Open Access Government interviews Justin Albrecht, the Threat Intelligence officer who was behind the discovery of Hermit Spyware in Italy and Kazakhstan
Justin Albrecht, a Threat Intelligence officer from Lookout, was behind the recent discovery of the Hermit Spyware which was detected in Italy and Kazakhstan. Here, Albrecht explains the dangers of Hermit Spyware.
What is Hermit Spyware?
Hermit is an advanced spyware designed to target iOS and Android mobile devices
Hermit is an advanced spyware designed to target iOS and Android mobile devices.
It is designed to collect extensive amounts of sensitive data on its victims such as their location, contacts, private messages, photos, call logs, phone conversations, ambient audio recordings, and more.
What was the aim behind Hermit Spyware?
The primary goal of Hermit is to perform espionage against individuals in order to collect intelligence on their activities, social networks, communications, whereabouts and pattern of life.
On paper, Hermit is what’s known as “lawful intercept” tooling and is meant to be used by law enforcement and intelligence agencies in the prevention of crime, and terrorism, and to mitigate risks to national security.
However, similar tools to Hermit, such as Pegasus and Predator, have been abused in the past to spy on activists, journalists, business leaders, opposition politicians and family members of victims in the guise of protecting national security.
How dangerous is it?
A device infected with Hermit is essentially a portable bug which allows Hermit’s operators to track a victim’s location in near real-time, monitor phone calls and conversations occurring in secure chat applications, and listen in on nearby conversations even if the device is not being actively used.

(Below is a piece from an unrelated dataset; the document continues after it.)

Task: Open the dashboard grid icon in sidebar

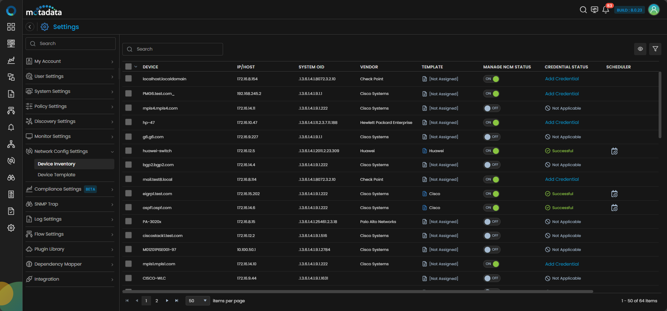Action: pos(11,27)
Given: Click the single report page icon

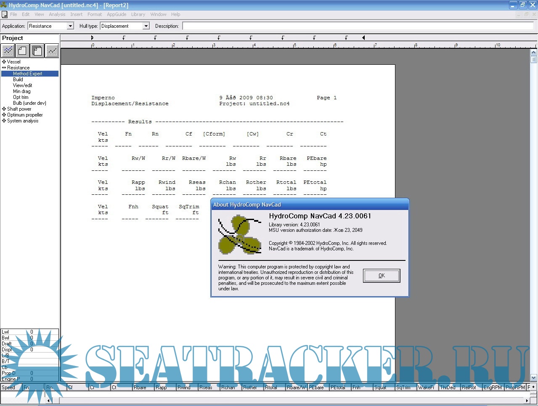Looking at the screenshot, I should [x=23, y=51].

In the wrong hands, it’s an incredibly dangerous tool
In the wrong hands, it’s an incredibly dangerous tool, especially if the malware’s operators have ill intentions towards the victim.
How was it first detected?
Lookout ingests a large number of Android and iOS applications that our research team hunts through in an attempt to find malware and protect our customers from such threats.

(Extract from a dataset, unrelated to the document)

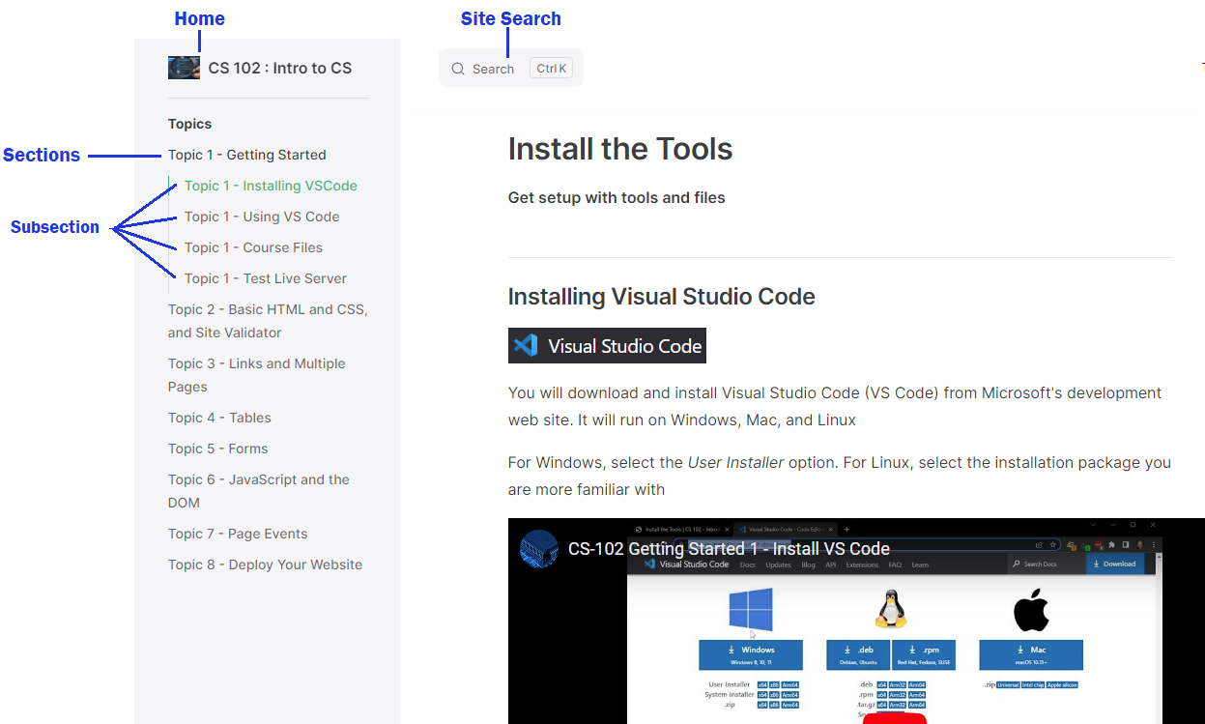
Task: Expand Topic 3 - Links and Multiple Pages
Action: tap(257, 375)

Hermit was discovered by one of our researchers in 2021 while hunting through these samples after they noticed a seemingly benign application with suspicious characteristics.
Who is responsible for Hermit Spyware?
We assess that the Italian companies RCS Lab S.p.A. and Tykelab S.R.L. are responsible for the development and deployment of Hermit.

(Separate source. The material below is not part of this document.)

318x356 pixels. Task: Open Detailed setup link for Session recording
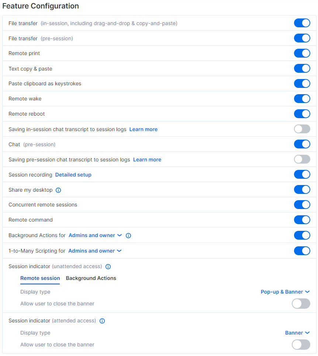click(73, 175)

Both companies fall under Aurora S.p.A., an organisation which controls eight separate companies primarily dedicated to providing surveillance technologies and services to government agencies.
Aurora S.p.A. was recently acquired by Elettronica S.p.A., which also owns the Italian surveillance vendor Cy4Gate.
Are governments doing enough to protect people from these kinds of threats?
While “lawful intercept” spyware has appeared in foreign espionage cases, it is much more commonly deployed by law enforcement and secret service agencies against targets in their own country.
As such, the best protection governments can provide against these threats are robust legal and judiciary checks on the powers of these agencies. The strength of these checks varies widely between countries.
In addition, governments – especially those of the countries in which surveillance vendors operate – can impose export controls on surveillance tools akin to those applied to kinetic weapons and exert pressure on vendors to prevent proliferation to countries that are likely to abuse spyware.
Little has been done to protect people worldwide
Apart from the actions taken by the US government against NSO, little has been done to protect people worldwide through such measures.
How common are these types of attacks?
Spyware like Hermit or Pegasus is fairly costly for the agencies using these tools. Hence, attacks are necessarily targeted and usually deployed against high-value targets.
The probability of spyware being discovered also increases with the number of targets it is used against and, depending on the country, there might be a high political cost associated with the discovery and public disclosure of the use of spyware.
While the number of people targeted is low for these reasons, certain groups of people, such as journalists or human-rights activists in certain countries, are at much higher risk.